Found 27 files in the database.
('database/fit/variation_dist_ecv_1.csv', '2018-11-28 15:53:04')
('database/fit/variation_alpha_1.csv', '2018-11-28 15:53:04')
('database/fit/variation_dist_dcr3_1.csv', '2018-11-28 15:53:04')
('database/fit/variation_dist_dcr1_1.csv', '2018-11-28 15:53:04')
('database/fit/variation_alpha_-1.csv', '2018-11-28 15:53:04')
('database/fit/variation_dvz_1.csv', '2018-11-28 15:53:04')
('database/fit/variation_dist_dcr3_-1.csv', '2018-11-28 15:53:04')
('database/fit/variation_dist_dcr1_-1.csv', '2018-11-28 15:53:04')
('database/fit/variation_dist_ec_edep_1.csv', '2018-11-28 15:53:04')
('database/fit/variation_dist_ecu_1.csv', '2018-11-28 15:53:04')
('database/fit/variation_dist_ecsf_1.csv', '2018-11-28 15:53:04')
('database/fit/variation_dist_ecu_-1.csv', '2018-11-28 15:53:04')
('database/fit/variation_dist_vz_1.csv', '2018-11-28 15:53:04')
('database/fit/variation_dist_ecw_1.csv', '2018-11-28 15:53:04')
('database/fit/variation_dist_cc_-1.csv', '2018-11-28 15:

In [3]:
def load_database_files(file_list):
    
    dataframe_store = {}
    for f in file_list:
        dataframe_store[f] = pd.read_csv(f)
        
    return dataframe_store

In [4]:
dataframe_store = load_database_files(database_files)

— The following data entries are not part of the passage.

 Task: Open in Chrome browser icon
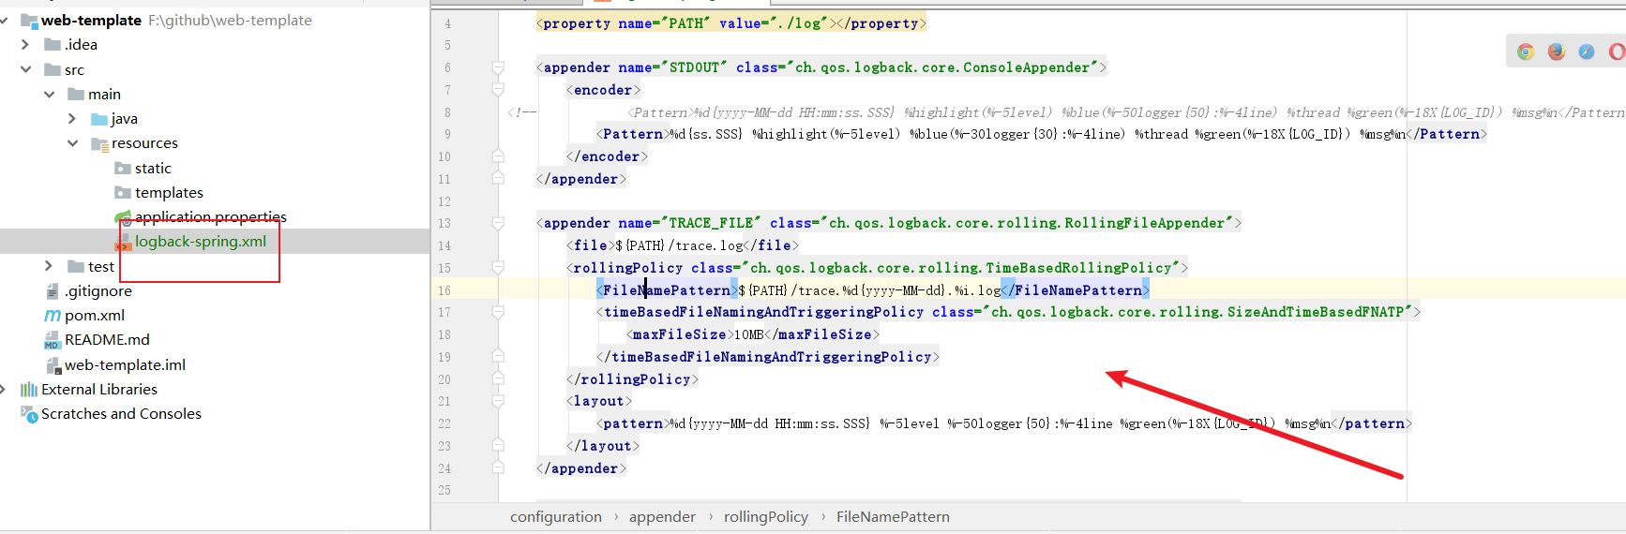1526,52
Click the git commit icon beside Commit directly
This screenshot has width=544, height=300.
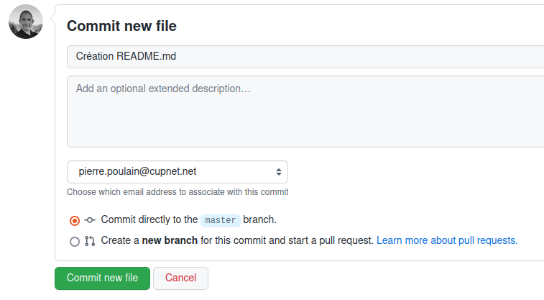[90, 220]
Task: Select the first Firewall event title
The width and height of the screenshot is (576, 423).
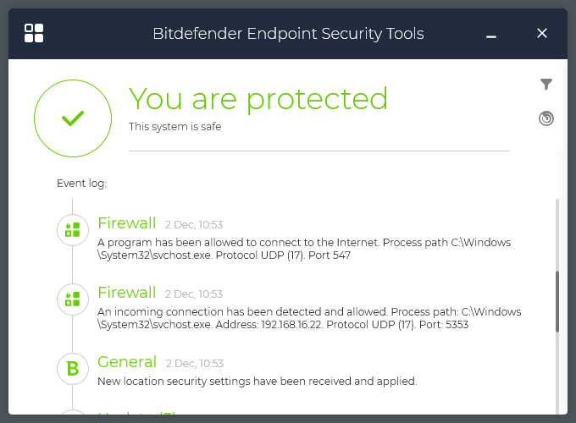Action: (127, 223)
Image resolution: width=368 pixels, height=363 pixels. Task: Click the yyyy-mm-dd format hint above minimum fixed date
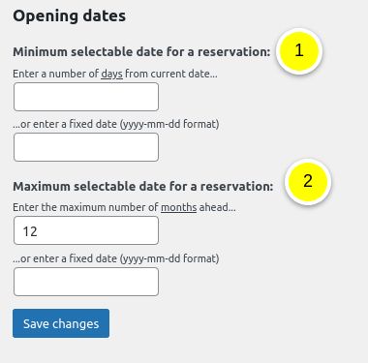pos(169,124)
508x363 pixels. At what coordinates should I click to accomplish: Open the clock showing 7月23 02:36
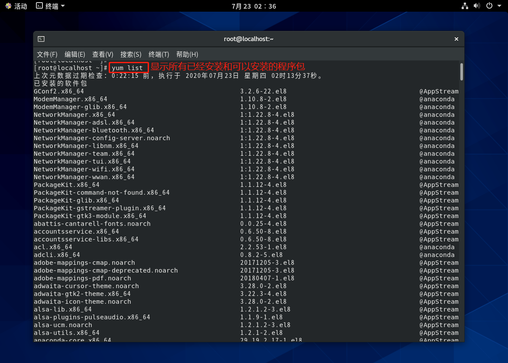pyautogui.click(x=254, y=6)
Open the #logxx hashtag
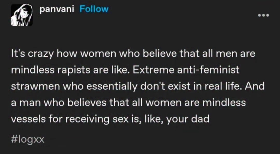Screen dimensions: 280x154 pyautogui.click(x=27, y=140)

Finally, fit the nominal phi distributions.

In [5]:
nominal = pd.read_csv('database/fit/sys.csv')

### Systematic Uncertainties 

In [6]:
def database_filename_parser(file_name):
    file_name = file_name.split('variation_')[-1].strip('.csv')
    
    tokens = file_name.split('_')
    n_tokens = len(tokens)

    parameter_name = '_'.join(tokens[0:n_tokens-1])
    index = int(tokens[-1])
    
    return index, parameter_name

In [7]:
def build_parameter_variation_dict(path_to_db = 'database/fit/'):

    parameters = {}

    database_files = glob.glob(path_to_db + 'variation*.csv')
    
    for database_file in database_files:
        index, parameter = database_filename_parser(database_file)
        
        if parameter in parameters.keys():
            parameters[parameter][index] = pd.read_csv(database_file)
        else:
            parameters[parameter] = {}
            parameters[parameter][index] = pd.read_csv(database_file)
            
    return parameters

In [8]:
def load_systematic_sources_list(file_name):
    systematic_sources = pickle.load(open(file_name, 'rb'))
    
    reverse_dict = {}

    for key, value in systematic_sources.iteritems():
        reverse_dict[value] = key
    
    return reverse_dict

In [9]:
parameter_variation = build_parameter_variation_dict()

In [10]:
for key, value in parameter_variation.iteritems():
    print(key, value.keys())

('dist_dcr3', [1, -1])
('dist_dcr1', [1, -1])
('dist_vz', [1, -1])
('dist_ecsf', [1, -1])
('dist_cc', [0, -1])
('dist_ec_edep', [1, -1])
('dvz', [1, -1])
('p_mes', [1, -1])
('alpha', [1, -1])
('missing_mass', [1, -1])
('dist_ecu', [1, -1])
('dist_ecw', [1, -1])
('dist_ecv', [1, -1])


In [11]:
systematic_sources = load_systematic_sources_list('systematic_sources.pkl')

In [12]:
def add_systematics(nominal_fit, parameter_variation, systematic_sources):

    nominal_fit_sys = nominal_fit.copy(deep=True)
    nominal_fit_sys['sys_total_0'] = np.zeros(len(nominal_fit_sys))
    nominal_fit_sys['sys_total_1'] = np.zeros(len(nominal_fit_sys))
    nominal_fit_sys['sys_total_2'] = np.zeros(len(nominal_fit_sys))
    
    for key in parameter_variation.keys():

        min_index = parameter_variation[key].keys()[0]    
        max_index = parameter_variation[key].keys()[-1]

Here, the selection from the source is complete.